Prestige - uma morte anunciada
O acidente do Prestige não é uma catástrofe. Trata-se, isso sim, de um crime programado e previsível. Esta é uma afirmação de Bernardo Bastida Xisto da Confraria de Pescadores de Ferrol, Espanha, durante a audição sobre «Segurança Marítima» promovida na passada semana no Parlamento Europeu pelo Grupo da Esquerda Unitária Europeia.
E ao longo das intervenções dos especialistas convidados de Espanha, França e Portugal, ficou claro que esta afirmação é perfeitamente justificada. Senão, vejamos:
A Comissão Europeia tem um levantamento de 4 000 navios em situação de risco que circulam nas águas mundiais.

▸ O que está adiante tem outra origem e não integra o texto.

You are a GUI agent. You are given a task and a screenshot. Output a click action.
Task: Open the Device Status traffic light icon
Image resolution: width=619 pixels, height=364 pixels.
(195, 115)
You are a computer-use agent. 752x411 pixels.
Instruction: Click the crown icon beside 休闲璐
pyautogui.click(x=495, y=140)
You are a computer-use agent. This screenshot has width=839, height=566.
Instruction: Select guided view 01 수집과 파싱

No entanto, as estruturas sindicais dizem-nos que 17 000 navios de mais de 70 metros estão em muito mau estado.
Anualmente, naufragam 110 a 130 navios, com as respectivas consequências ambientais e de perdas humanas.

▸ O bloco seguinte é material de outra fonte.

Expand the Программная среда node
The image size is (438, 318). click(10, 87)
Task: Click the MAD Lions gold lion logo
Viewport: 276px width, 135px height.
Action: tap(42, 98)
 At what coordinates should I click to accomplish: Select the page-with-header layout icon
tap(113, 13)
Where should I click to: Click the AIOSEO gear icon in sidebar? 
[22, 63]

Dos 60 000 navios que representam a frota da marinha mercante mundial, 18 000 (50% da tonelagem mundiais) têm bandeira de conveniência, o que significa que o seu proprietário está num outro país, que as condições de controlo de segurança são menos exigentes e mais flexíveis, que os impostos são mais baixos e que se poderão permitir propiciar condições de trabalho aos seus marítimos que, muitas vezes, raiam a escravatura.
Existe uma total confusão no sector, o que torna muitas vezes quase impossível aplicar penalizações em caso de acidente. Por exemplo, no caso do Prestige, a propriedade é de uma empresa da Libéria (seu único património) e que era igualmente proprietária do «Mar Egeu» que se afundou em 1992 junto à Coruña; o armador é grego; a bandeira é das Bahamas; os trabalhadores filipinos e romenos; a seguradora inglesa.

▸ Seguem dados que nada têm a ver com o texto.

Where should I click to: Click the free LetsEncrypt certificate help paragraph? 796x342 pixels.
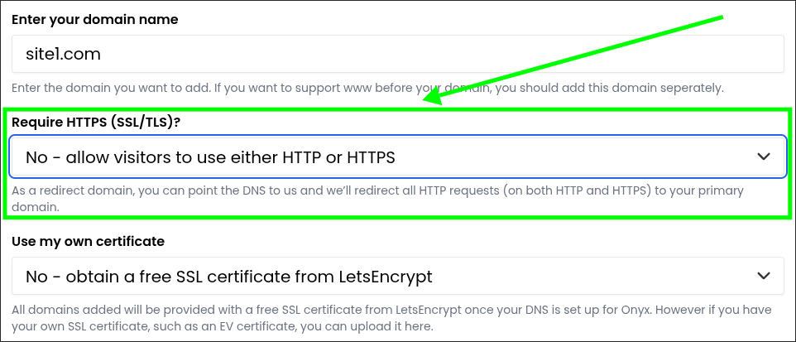(x=385, y=318)
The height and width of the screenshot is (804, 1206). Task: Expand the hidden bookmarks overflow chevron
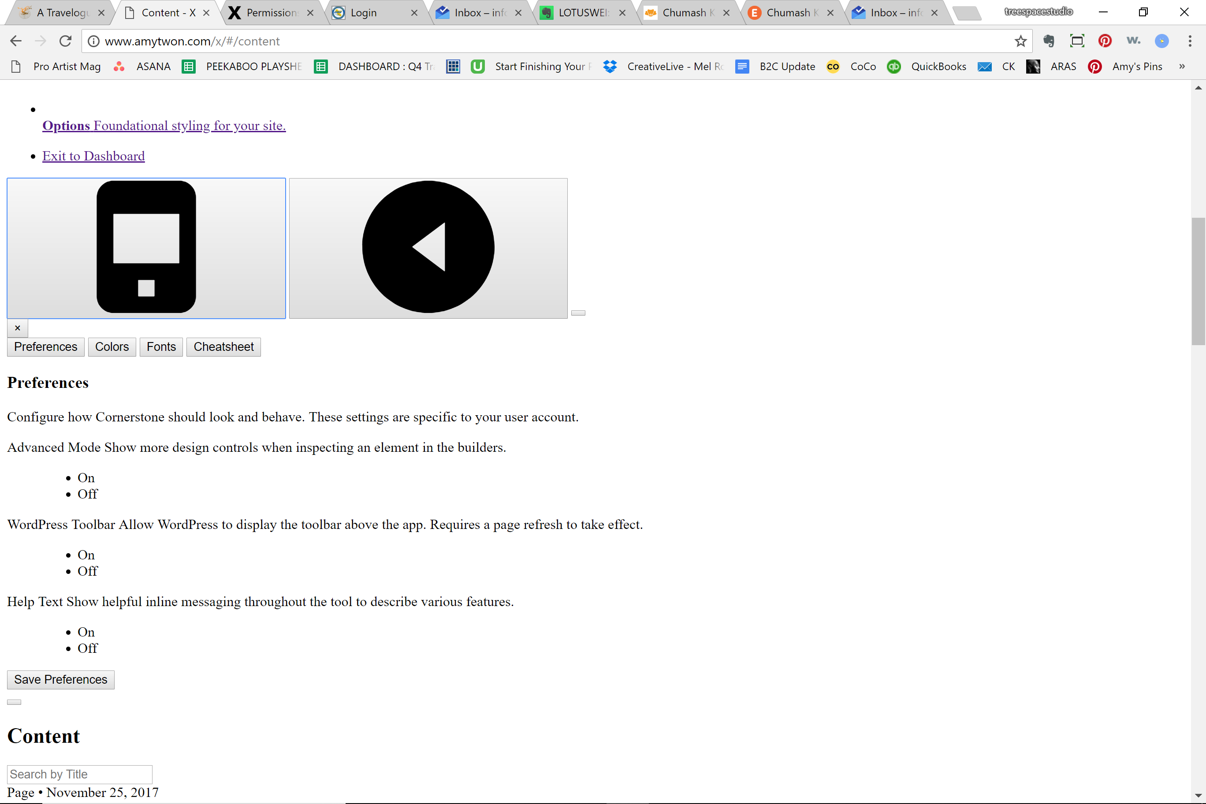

E, se o transporte marítimo conheceu um aumento de 430% nos últimos 30 anos, constatou igualmente uma redução de 30% dos seus custos nos últimos 10 anos.
Conclusão: o lucro máximo para alguns poucos, e a miséria para muitos.
Mas, como é evidente, estes dados não apareceram depois do acidente do Prestige ou mesmo do Erika. Tudo isto é conhecido à muito tempo. E assim podemos perguntar-nos o que têm andado a fazer os governos dos Estados-membros e mesmo a maioria dos deputados do Parlamento Europeu.
Quando há um acidente, todos se aprestam a fazer grandes declarações para o presente e o futuro. Mas quando está na sua mão decidir, o que fazem?
É verdade que foram aprovadas algumas medidas e que estão mencionadas em artigo publicado em Dezembro mas, alguns aspectos estão ainda em branco: porque é que não reduziram a idade de vida de um navio? porque é que não aceitaram a proposta de reforço das condições sociais dos trabalhadores marítimos e de participação das suas estruturas representativas? porque é que não cumprem as inspecções exigidas em quantidade e qualidade? porque não atacaram o sistema das bandeiras de conveniência, quando, mesmo os navios de propriedade de empresas da UE o aproveitam? porque não legislam de modo a tornar clara a entidade responsável em caso de acidente ou quando os navios são abandonados com a sua tripulação a bordo em portos da UE (29 em França entre 1997 e 2000)? porque não proíbem a entrada/passagem nas águas sob jurisdição dos EM dos navios de risco? porque delegam a sua função de certificação dos navios a empresas que trabalham simultaneamente para os armadores?
Pode ser pior
Mas o mais grave, é que não só não tomam todas as medidas possíveis e exigíveis como se preparam para tomar outras medidas que podem agravar a situação. Trata-se da abertura ao mercado dos serviços portuários que tem como objectivos criar a concorrência entre portos e dentro dos portos.
Com a habitual caça ao lucro fácil e rápido que caracteriza a esmagadora maioria da iniciativa privada, será no mínimo duvidoso - se considerarmos a enorme pressão que já hoje sofrem os inspectores por parte das administrações dos portos - que a sua principal preocupação não seja a de despachar os navios o mais depressa possível de forma a aumentar a sua rentabilidade. Como impedir que a privatização dos serviços de pilotagem não atente contra a sua obrigação de participação quando constatam anomalias com um navio. Se o trabalho de carga e descarga pode passar a ser feito pelo próprio pessoal do navio - que como se sabe, na sua maioria, não tem a formação necessária (uma empresa de Bilbao contrata pastores das Honduras que nunca viram o mar) - como assegurar que estas se passarão sem incidentes.
Como disse o camarada Joaquim Miranda na sua intervenção, há que organizar, disciplinar e responsabilizar o sector.
Mais uma vez se confirma a importância de um bom serviço público.
Para o bem de todos nós - maré negra, nunca mais.